時は1970年。高度経済成長期とはいえ、日本でのヨーグルト文化はまだまだ未成熟であった頃。大阪万博のブルガリア館で、当時のスタッフが本場のプレーンヨーグルトを試食したことをきっかけに、日本のヨーグルト文化は大きな転換期を迎える。
「本場のヨーグルトを日本の食卓に広めたい」という熱い想いから、持ち帰ったヨーグルトの乳酸菌をもとに研究し、試作を重ねて完成したのが日本で最初のプレーンヨーグルト『明治プレーンヨーグルト』だ。
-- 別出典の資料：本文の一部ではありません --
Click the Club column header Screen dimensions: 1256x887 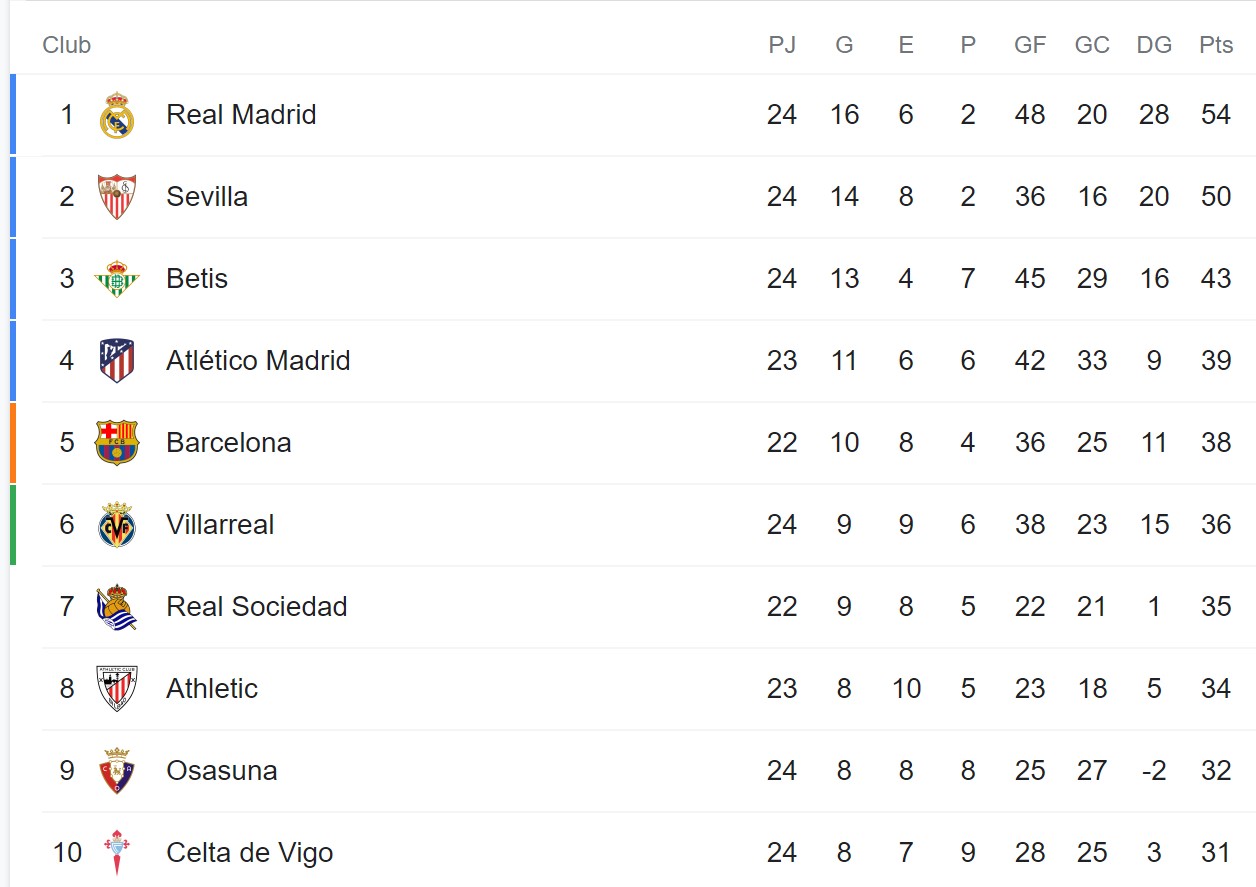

1971年の発売当初、当時のヨーグルトはゼラチンや寒天で固められ、甘く味付けされたものが主流であった。独特の香りと酸味のプレーンヨーグルトは消費者にとって異質のものと受け止められ、売れ行きはいまいち伸び悩んだという。
1971年発売時、同社は商品名に「ブルガリア」を使用することについてブルガリア大使館にかけ合ったが、断られていた。ブルガリアは長い歴史のなかで、独自の文化の一つであるヨーグルトを誇りとして大切にしており、作った商品に自国の冠を与えるようなことはほぼあり得なかった。しかし、発売後も本場の本物のヨーグルトであることを伝えるために、国名使用が不可欠と再認識した同社は粘り強く交渉を続けた。徹底した品質管理や生産設備を実際に見学してもらい、何度も試作品を大使館に持ち込むなど交渉を続けること1年あまり、ついに国名使用の許可を取得した。
1973年に念願叶い『明治ブルガリアヨーグルト』として名称を変更し、世に送り出された。
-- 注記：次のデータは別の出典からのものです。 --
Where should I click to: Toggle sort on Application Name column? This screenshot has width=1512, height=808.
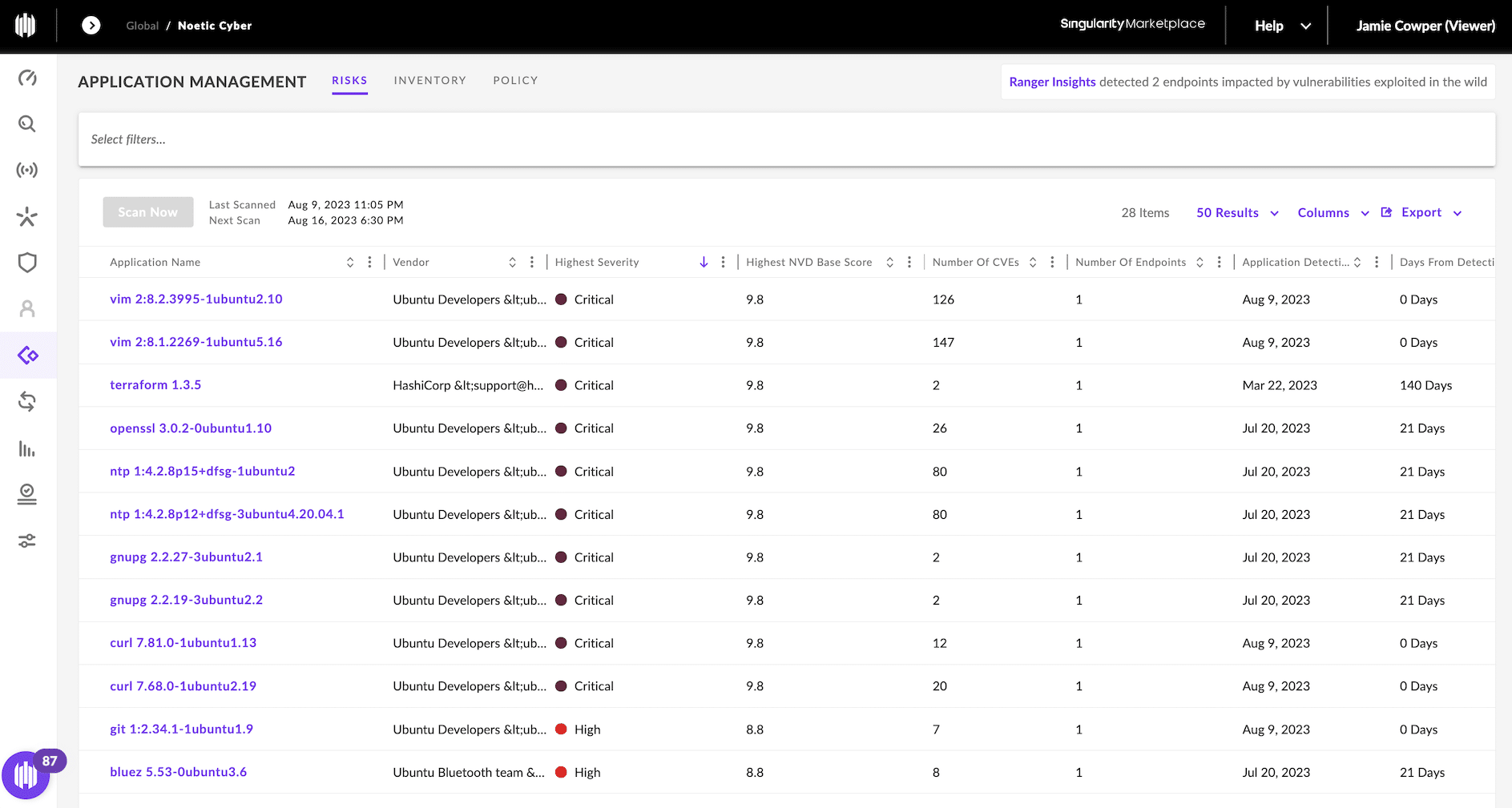pyautogui.click(x=350, y=262)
テレビCMだけでなく、ブルガリアをイメージした民族衣装を着た販売促進員が効果的にムードを盛り上げるなどのプロモーションが功を奏し、多くの人が本場の味として認識したおかげで、名称変更後の数年は二桁成長を遂げるほどの成功を果たす。
ヨーグルトの品質は、原材料、乳酸菌、製造方法等によって決まり、新たな商品開発を行う際にはそれらの要因を見直すことが一般的である。同社は、ヨーグルトらしいさわやかな香りを作り出す本場ブルガリアのLB81乳酸菌に拘り、製造方法で人の知覚する「味」を変えるという、画期的な特許技術を開発した。それは、口当たりを滑らかにし、人が知覚する酸味を抑える「低温発酵」技術と、それにより、ヨーグルトの発酵が大幅に遅くなる課題とヨーグルトが崩れやすくなるという課題を解決する「脱酸素発酵」という技術を組み合わせたものだった。まろやかでコクがあり、しっかりと固まったヨーグルトを製造するこの「まろやか丹念発酵」という技術(2005年に特許権取得) は、2004年から同社の複数のヨーグルト商品で実用化、2014年に満を持して会社を代表する商品「明治ブルガリアヨーグルトLB81プレーン」の改良技術として採用された。
ブルガリアの伝統的な味を守りつつ、新しい技術を組み込むことで、知財の面からも商品の強化に成功したのである。